We reject defendant's contention that the post-discharge arrangements made for decedent by the social worker were sufficient as a matter of law. Although the social worker made an appointment for decedent at the Brownell Center for Behavioral Health, an outpatient mental health facility, plaintiff's expert opined that the standard of care required that psychiatric care be made "immediately available" to decedent upon discharge. Decedent did not see a psychiatrist (or even a physician) during his initial appointment at the Brownell Center on September 3, 2009, which was one week after his release from the hospital, and he still had not spoken to a psychiatrist by the time he committed suicide on September 12, 2009.
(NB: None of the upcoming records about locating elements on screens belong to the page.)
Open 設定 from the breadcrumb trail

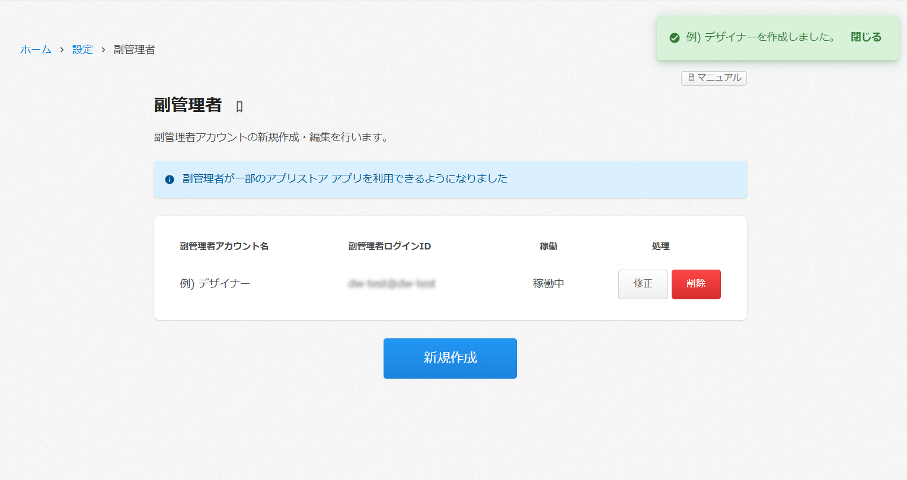tap(82, 49)
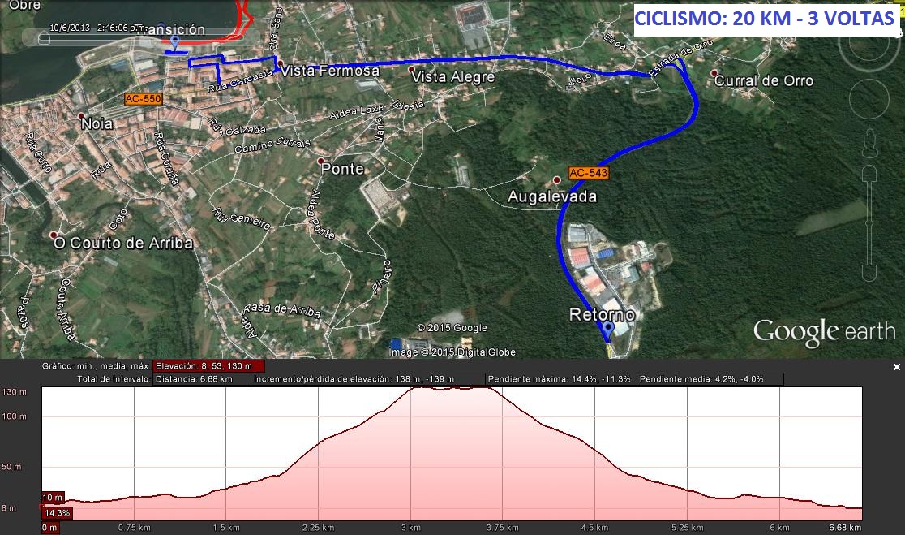The height and width of the screenshot is (535, 905).
Task: Click the Pegman street view icon
Action: [870, 145]
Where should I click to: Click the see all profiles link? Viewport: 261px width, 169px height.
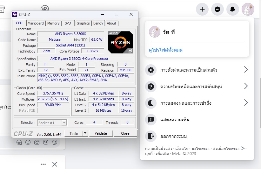coord(166,50)
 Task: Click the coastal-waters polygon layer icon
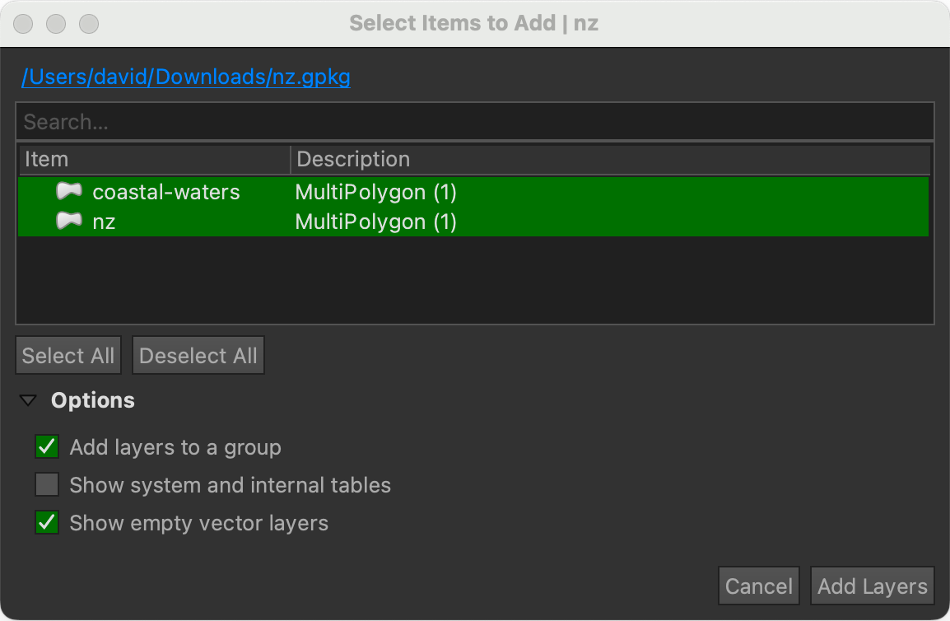(x=69, y=192)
Defendant relies heavily on the fact that decedent imposed "self-limitations" on his post-discharge care. According to defendant, decedent said that he did not want to engage in talk therapy, he would treat only with a male physician, and he did not want to be treated in Syracuse given his status in the community. Even assuming, arguendo, that those conditions rendered it impossible for defendant to arrange adequate post-discharge care for decedent, we conclude that there is an issue of fact whether defendant should have refrained from approving decedent's discharge from the hospital until he modified his self-imposed limitations. In sum, defendant released decedent from her care without ensuring that he would be treated by a psychiatrist upon discharge, and an issue of fact exists whether she was negligent in doing so. The court thus properly denied defendant's motion for summary judgment.